The big question, going into this weekend, was whether Europe would be willing to recapitalize Spain’s banks directly, or whether it would simply help Spain bail out its banks. And the answer seems to be somewhere in the middle. Europe is going to lend money to Frob, which is basically the Spanish Tarp; Frob, in turn, will use that money to recapitalize the banks.

So really there are two bailouts here. The Spanish government is getting debt finance from Europe, and the Spanish banks are getting equity finance from the Spanish government. Because the money is ultimately going to the banks, the Europeans and the Spaniards have an excuse for not imposing tough austerity conditions on Spain. And that’s good: Spain has never been fiscally profligate in the way that Greece was, and there’s no reason why it would ever benefit from some kind of Germanic nanny double-checking and second-guessing every check it writes.

On the other hand, all the money for bailing out Spain’s banks is immediately going to become Spanish sovereign debt. And that’s not good, for anyone worried about the Spanish fiscal situation. What’s more, it’s unclear how much of the money is going to come from the ESM rather than the EFSF. That might seem like a niggardly distinction, but it’s an important one: the ESM has preferred-creditor status, which means that it’s senior to anybody buying Spanish sovereign bonds. And as a result, at the margin, the more ESM debt that Spain has, the higher the spread on Spanish government bonds, since every euro of ESM debt effectively subordinates every euro owed by the Spanish government to bondholders.
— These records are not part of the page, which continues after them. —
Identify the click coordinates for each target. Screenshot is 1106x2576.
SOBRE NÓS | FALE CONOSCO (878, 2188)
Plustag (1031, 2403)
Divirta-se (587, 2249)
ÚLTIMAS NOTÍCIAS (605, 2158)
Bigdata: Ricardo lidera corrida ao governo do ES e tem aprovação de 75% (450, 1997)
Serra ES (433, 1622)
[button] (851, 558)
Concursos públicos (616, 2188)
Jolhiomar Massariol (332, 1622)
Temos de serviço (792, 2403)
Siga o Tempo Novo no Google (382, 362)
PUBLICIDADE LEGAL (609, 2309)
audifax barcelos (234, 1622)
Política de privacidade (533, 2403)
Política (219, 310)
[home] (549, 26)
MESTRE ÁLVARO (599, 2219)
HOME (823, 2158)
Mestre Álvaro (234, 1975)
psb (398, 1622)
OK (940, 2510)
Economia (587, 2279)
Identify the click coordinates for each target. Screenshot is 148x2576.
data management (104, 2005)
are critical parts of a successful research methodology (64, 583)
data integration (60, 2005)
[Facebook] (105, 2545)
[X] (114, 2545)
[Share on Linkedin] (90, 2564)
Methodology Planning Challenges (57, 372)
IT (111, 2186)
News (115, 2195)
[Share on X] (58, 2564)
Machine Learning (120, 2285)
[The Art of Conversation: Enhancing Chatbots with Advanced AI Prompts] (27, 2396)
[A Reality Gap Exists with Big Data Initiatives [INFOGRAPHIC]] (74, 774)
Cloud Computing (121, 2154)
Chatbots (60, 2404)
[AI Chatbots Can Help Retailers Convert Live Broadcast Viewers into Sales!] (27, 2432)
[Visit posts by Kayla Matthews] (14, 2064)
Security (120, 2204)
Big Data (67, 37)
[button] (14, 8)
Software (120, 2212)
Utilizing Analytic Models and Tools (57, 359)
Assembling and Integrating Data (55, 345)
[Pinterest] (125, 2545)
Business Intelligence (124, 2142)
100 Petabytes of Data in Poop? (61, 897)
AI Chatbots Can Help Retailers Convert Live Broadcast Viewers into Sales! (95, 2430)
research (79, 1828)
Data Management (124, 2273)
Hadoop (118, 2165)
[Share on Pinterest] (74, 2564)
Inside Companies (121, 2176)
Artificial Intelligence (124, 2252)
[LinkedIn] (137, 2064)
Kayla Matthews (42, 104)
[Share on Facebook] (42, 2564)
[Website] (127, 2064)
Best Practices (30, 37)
The way to avoid all this would have been for Europe to recapitalize the Spanish banks directly, rather than doing so by lending money to Frob. The IMF couldn’t participate in such a plan, since it can only lend to governments, not to banks — but the IMF isn’t participating in this plan, either. And by taking equity in the Spanish banks, Europe would actually have a chance of turning a substantial profit on the whole operation, instead of just lending money to Spain at concessionary rates. As it is, if the equity that Spain takes in the Spanish banks ends up rising in value, all that rise in value will accrue to the government of Spain, rather than to the Europeans who provided the money.

But clearly Europe hasn’t yet reached the point at which it’s willing to directly help out the financial sectors of member countries, no matter how necessary or potentially profitable that might be. Taking equity stakes in Spanish banks — or any other private-sector institution, for that matter — is clearly something which Europe wants to leave to individual countries, and I can understand that, at least in theory. In practice, however, I suspect that Spain and the markets would have been much happier if the flow of money had been direct, rather than being intermediated by the Spanish government.